No don’t tell son, he obviously doesn’t care too much and to be honest you probably know little about his upbringing or relationship with his step mother, or you may know one side, also if she’s 92 well he could easily be in his 60s and have problems of his own.

Call social services and send them details or the calls you and you neighbours have done a proper log, otherwise they will never know, you could catch the carers explain to them and ask them to raise a “concern report” that’s tagged to thier file but this won’t be acted upon till a review of the file for social services so could be sometime, plus you are reliant upon the carers understanding and writing ability to get the point over

saltinesandcoffeecups · 08/09/2021 15:01

Money in a house doesn’t equal liquid assets. It’s very likely she’s not wanting to sell and move but can’t fund the help she needs without doing so.

I’m not sure what the stepson can actually do in this situation. It’s very easy to say from the outside what she needs, but making that happen from the inside is a very different story. He can’t force her to sell her house. He can’t make money appear where it doesn’t exist. He’s likely doing the best he can with what he has to work with.

If you don’t want to or can’t help to level she’s asking. You need to tell her and the stepson and be direct about it.

Hekatestorch · 08/09/2021 17:30

Al she doesn't want to go in a home or sell the home.

So where was the money coming from?

Op I get you felt you were doing a nice thing and you were.
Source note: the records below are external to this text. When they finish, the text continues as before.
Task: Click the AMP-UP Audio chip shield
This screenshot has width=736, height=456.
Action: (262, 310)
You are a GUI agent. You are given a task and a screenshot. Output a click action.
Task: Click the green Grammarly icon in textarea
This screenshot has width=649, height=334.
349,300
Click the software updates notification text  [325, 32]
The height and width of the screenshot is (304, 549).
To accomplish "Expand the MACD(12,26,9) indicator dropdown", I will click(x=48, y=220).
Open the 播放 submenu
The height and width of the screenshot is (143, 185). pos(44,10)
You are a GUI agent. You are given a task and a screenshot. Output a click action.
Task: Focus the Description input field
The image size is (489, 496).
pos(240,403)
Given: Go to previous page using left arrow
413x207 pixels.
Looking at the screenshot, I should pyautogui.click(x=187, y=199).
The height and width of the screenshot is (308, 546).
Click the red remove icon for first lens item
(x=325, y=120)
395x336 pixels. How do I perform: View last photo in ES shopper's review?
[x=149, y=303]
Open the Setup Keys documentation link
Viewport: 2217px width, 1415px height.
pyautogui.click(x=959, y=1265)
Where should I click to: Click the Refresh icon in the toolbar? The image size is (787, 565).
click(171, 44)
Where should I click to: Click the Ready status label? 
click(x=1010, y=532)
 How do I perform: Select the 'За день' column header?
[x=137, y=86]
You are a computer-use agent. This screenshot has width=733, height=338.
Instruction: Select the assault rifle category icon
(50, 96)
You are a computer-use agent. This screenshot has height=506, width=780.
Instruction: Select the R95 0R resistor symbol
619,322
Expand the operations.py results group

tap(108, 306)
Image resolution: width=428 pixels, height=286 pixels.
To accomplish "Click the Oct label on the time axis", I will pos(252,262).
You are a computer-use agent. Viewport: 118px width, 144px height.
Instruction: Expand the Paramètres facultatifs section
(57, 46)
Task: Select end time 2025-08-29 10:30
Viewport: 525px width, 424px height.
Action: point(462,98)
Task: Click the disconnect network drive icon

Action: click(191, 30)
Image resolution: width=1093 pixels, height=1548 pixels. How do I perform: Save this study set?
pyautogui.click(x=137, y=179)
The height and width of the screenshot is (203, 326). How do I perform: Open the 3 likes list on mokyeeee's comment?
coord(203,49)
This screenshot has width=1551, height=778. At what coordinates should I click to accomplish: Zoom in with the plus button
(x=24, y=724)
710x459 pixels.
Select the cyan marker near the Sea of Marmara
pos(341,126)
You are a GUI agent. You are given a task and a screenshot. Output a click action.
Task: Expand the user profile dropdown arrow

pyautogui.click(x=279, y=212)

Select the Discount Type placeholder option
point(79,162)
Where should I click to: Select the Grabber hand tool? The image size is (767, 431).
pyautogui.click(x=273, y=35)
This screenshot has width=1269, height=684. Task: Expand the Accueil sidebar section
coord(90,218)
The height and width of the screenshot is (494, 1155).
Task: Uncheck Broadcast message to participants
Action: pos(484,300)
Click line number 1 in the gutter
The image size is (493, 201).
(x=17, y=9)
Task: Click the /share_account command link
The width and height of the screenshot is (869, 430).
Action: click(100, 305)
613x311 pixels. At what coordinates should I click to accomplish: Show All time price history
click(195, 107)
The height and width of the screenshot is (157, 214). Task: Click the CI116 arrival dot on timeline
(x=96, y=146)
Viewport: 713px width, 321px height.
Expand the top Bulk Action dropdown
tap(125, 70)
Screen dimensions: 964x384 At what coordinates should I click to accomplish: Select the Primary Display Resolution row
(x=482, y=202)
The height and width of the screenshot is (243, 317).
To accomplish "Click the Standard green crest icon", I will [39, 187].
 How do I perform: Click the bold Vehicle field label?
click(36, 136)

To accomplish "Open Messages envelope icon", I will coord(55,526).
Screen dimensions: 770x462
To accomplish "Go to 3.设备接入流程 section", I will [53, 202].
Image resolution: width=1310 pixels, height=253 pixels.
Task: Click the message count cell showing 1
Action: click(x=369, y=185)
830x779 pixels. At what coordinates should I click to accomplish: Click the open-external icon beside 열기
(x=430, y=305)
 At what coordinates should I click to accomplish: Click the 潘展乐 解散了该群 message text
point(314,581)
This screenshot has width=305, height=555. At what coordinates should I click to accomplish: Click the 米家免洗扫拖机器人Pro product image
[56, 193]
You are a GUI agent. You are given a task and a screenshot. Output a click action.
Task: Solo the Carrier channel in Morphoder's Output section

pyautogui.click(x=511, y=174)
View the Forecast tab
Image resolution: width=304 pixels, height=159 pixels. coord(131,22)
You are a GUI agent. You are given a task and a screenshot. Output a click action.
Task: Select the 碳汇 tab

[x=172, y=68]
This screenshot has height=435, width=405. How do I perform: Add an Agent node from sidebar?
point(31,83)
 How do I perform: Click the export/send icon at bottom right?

But you organised people to check in in her, you then provided her additional support by answering her calls and doing everything she needs.

Dss isn't and wasn't taking the piss or advantage of you. You chose to do these things.

Live in care isn't continuing. There's nothing to say, that he has thought 'ah well the neighbour will step in'.

Would usually like him to force the sale of the house to free up money?

Whilst what you did was kind, it doesn't mean you know all the ins and outs and the complications of this situation.

So yes, yabu to think you know what she needs and what she care she us able to have and why certain decisions have been made.

You definitely make sure he knows, all the things she says she needs from you. But telling him it's inadequate is crossing a line.

MichelleScarn · 08/09/2021 17:34

Does she lack capacity? Maybe she's not wanting to pay for care and it's easier (and free!) to get you to do things for free and rally the other neighbours to join in?

MichelleScarn · 08/09/2021 17:35

And yep why is it the dss who is taking the piss?

Porridgealert · 08/09/2021 17:44

My mum has had a nice apartment built at my brothers house. She won't go. She wants to stay where she is, in a house that is familiar to her with good memories and her belongings around her. At some point I guess it will fall on us to force her, but we're doing everything to keep her where she's happy. Her house is worth 500000 but it's nothing if she's in it. We can't sell it.
For the DSS if she has full capacity, there's not a lot he can do. So having three carers a day is a good compromise.
I definitely agree that you need to get her calling someone else. I don't mean this nastily about her, but shes not your problem.

NailsNeedDoing · 08/09/2021 17:49

If she’s mentally very sharp, you can’t go behind her back and talk to her step son, not when you could have the conversation with her if you wanted to. You have no idea why they’ve decided to change the care package, but you can be less available to help than you have been. She should know she’s asking a lot of she’s calling you every day.